Sediment Level Prediction of a Combined Sewer System Using Spatial Features

Sustainability 2021, 13(7), 4013; https://doi.org/10.3390/su13074013
by Marc Ribalta 1,2,*, Carles Mateu 2, Ramon Bejar 2, Edgar Rubión 1, Lluís Echeverria 1, Francisco Javier Varela Alegre 3 and Lluís Corominas 4
Reviewer 1: Anonymous
Reviewer 2: Anonymous
Reviewer 3: Anonymous
Sustainability 2021, 13(7), 4013; https://doi.org/10.3390/su13074013
Submission received: 24 January 2021 / Revised: 21 March 2021 / Accepted: 1 April 2021 / Published: 3 April 2021

Round 1

Reviewer 1 Report

The authors used different machine learning to reduce the number of cleaning the combined sewer system, using the regression model to predict the sediment level, using the short-term regression model to predict the imminent sediment level, and using the classification model to identify whether the section needs cleaning. Besides, the conclusion offers promising future topics. I only have some questions for the authors.

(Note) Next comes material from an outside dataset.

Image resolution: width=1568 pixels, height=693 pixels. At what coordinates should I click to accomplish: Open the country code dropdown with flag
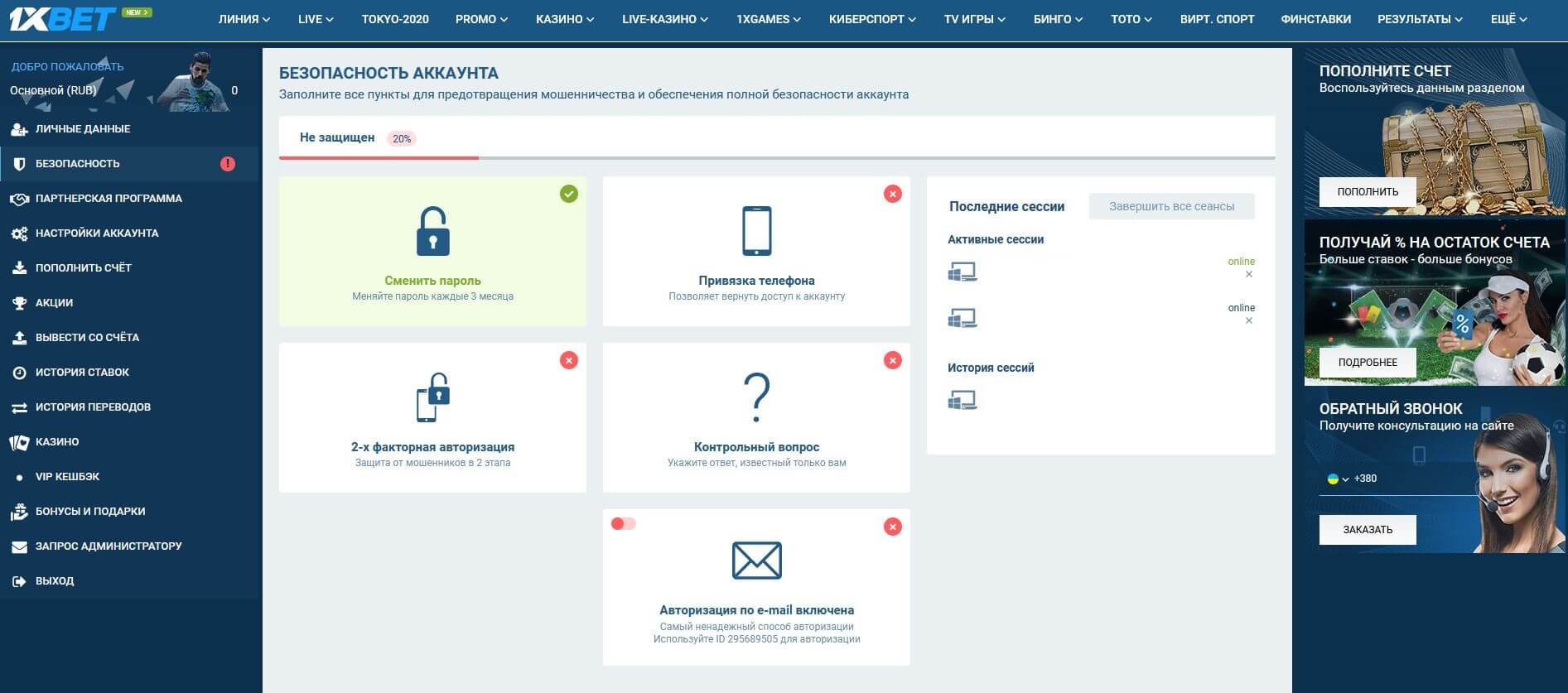pyautogui.click(x=1338, y=479)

  • Why is the R2 score of 0.76 good enough for this study?
  • The recall is lower than other studies [20, 22], is the imbalance? How to improve this problem?
  • Will the comparisons of speed and size of models be necessary for this study?

Author Response

Please see the attachment.

Author Response File: Author Response.docx

Reviewer 2 Report

The authors have compared three different approaches and machine learning methods used for predicting sewer inspection requirements. The manuscript explicitly highlights the gaps while citing relevant references. I have the following comments:

  1. Some aspects of dataset are missing from the manuscript. E.g. when authors say 34000 inhabitants does it implies household or residents since there can be multiple residents in one household.
  2. How many datapoints were available for training? Was the data enough to avoid overfitting?
  3. Was it confirmed that there was no overfitting? For reference, check the following paper using ANN and discussing overfitting:
    Vyas, Shruti, Subhabrata Das, and Yen-Peng Ting. "Predictive modeling and response analysis of spent catalyst bioleaching using artificial neural network." Bioresource Technology Reports 9 (2020): 100389.
  4. Explanation or discussion on why some method performed better in an approach and not in other. e.g ANN performs better in the first and second approach however not in the third approach.
  5. Figure 1, x-axis values of first three columns do not match with text.

Author Response

Please see the attachment.

Author Response File: Author Response.pdf

Reviewer 3 Report

Please find in the attachment.

Comments for author File: Comments.pdf

Author Response

Please see the attachment.

Author Response File: Author Response.docx

Round 2

Reviewer 2 Report

The authors have answered most of my questions.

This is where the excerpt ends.